Hi There is probably a thread already dedicated to this, but i couldnt find it so im making this one.

Ok so we obviously see a lot of people coming to this site who are not out for various reasons. Some don't intend too and thats fine. Some have other reasons that are outside of my knowledge range, too those i hope that you can eventually find a way. And others it can be more of a confidence issue. That was why it took me till the age of 32 to finally come out. (and i was born in 1979 so back in the 80's it was more difficult to be accepted).
Anyway i am thinking that sharing my coming out story. and maybe others who are willing to share theres too may help to give others the confidence in themselves to come out.
I knew from an early age that something was up. I didnt understand it back then but felt something wasnt right. I finally knew for sure by the time i was 18-19. I would cross dress at home when nobody was about. but this was not the easiest because i was secretly borrowing my mum and sisters clothes. I'm 5'10" and they are both barely over 5'.
Anyway years later at 31 i had (and still do have some depression) several breakdowns coupled with personality disorder, developed from bullying at school. So i decided to attend a therapy group which was 5 days a week for 12 months. During this time we did multipul different types of therapy including small group, large group, occupational therapy and art therapy.

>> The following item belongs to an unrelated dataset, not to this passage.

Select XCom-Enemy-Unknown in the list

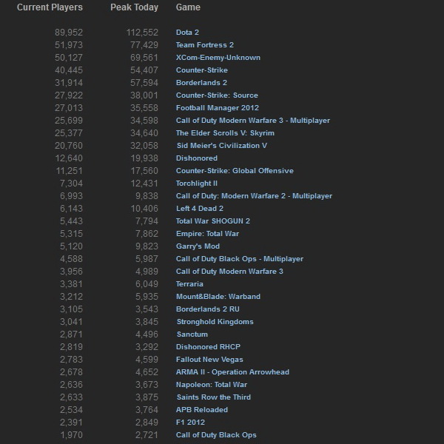(x=218, y=58)
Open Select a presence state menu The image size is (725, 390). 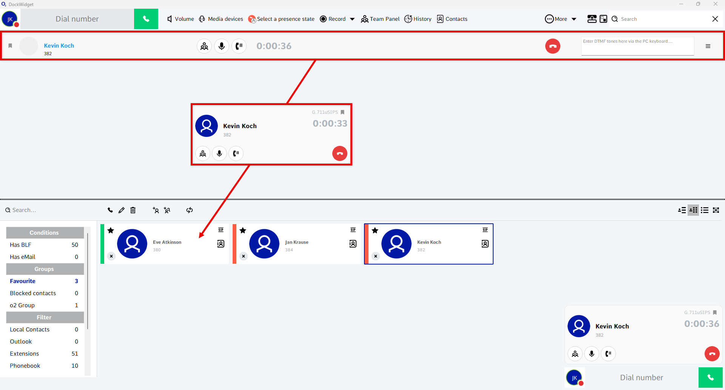click(281, 19)
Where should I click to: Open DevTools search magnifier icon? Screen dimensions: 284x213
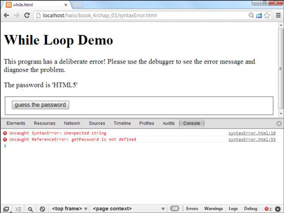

Though i was making some good progress during this time i still couldnt pluck up the courage to bring up my gender dysphoria. Until finally i did something during art therapy one day that changed everything. During the session i secretly wrote the word Gender? on a piece of white paper, and made a thick black envelope to put it in. I then sealed it very well with tape. During the discussion later on i was repeatedly asked about the contents but refused to answer. However later in the day during the closing meeting with the whole group present, and everyone interested in the contents. i finally said it, i think i'm trans. This obviously got a few odd looks, but i felt great. Over the next few weeks bit by bit i started to talk about it. Eventually the floodgates opened and it was like i had been released from a prison in my own head.

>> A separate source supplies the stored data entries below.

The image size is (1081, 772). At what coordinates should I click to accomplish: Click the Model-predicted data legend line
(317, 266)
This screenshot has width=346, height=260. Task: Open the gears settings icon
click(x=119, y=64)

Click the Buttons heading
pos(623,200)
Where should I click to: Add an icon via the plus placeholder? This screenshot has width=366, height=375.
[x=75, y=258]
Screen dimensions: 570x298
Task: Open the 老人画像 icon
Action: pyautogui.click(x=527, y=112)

Obviously at this point i had only talked about it with people nobody had seen me as my real self. Hell i having not crossdressed for a while due to not living with my parents, and not having access to female atire, didnt even know what my true self really looked like. So i decided to do something about it. i proceeded to order some clothing from amazon, and shopped for cosmetics at the local supermarket at midnight when nobody was around, I even brought a wig (i had short hair at the time). After some practice with the makeup (Ok a lot) i ventured out just up the street and back. Then to the shop. Then without telling anyone at the group i was going to do this, i decided to turn up fully dressed as the real me. I was late due too taking 2.5 hours to do my makeup (i wanted it to look perfect as i had never been with people i knew before) As i arrived i was so nervous i smoked 3 cigarettes chained outside the gates trying to pluck up the courage to go in. Then as i f by magic i saw another member coming down the street also late. And luckely it was someone i trusted implicitly. So i said hello as she approached me, but she simply said 'Yes what do you want' She hadnt even recognized who i was. Not as amazing as it sounds as she is visually impared to some degree. When i explained she was understandably a bit shocked but said that she would go into the group before me and explain. I sat in reception and waited eventually someone else came out and dragged me in. It actually went very well, a few nervous laughs but in general very well.
Soon after i came out to a close friend, who i was fairly sure wouldnt have an issue with it. Then she came along with me when i finally came out to my parents, which was arkward to say the least. Initially i didnt stay long i basically gave a brief explanation then left to allow it to sink in. And though my dad still has some issues with it they have both come around to the idea, even if not wholly supportive.
I phoned a few close friends to explain what was going on before changing my facebook account. This didnt go very well, not the telling close friends but the facebook bit. I changed my account coming out effectivly to everyone else i knew who i hadnt contacted prior. However i hadnt informed my parents i was going to do this. Resulting in a flood of phonecalls to them and a severe roasting for me (Fully deserved in this case, so be warned). i quickly posted a message to say please don't keep phoning them.
Anyway from there it was Genderclinic, full time, HRT and hopefully soon GRS.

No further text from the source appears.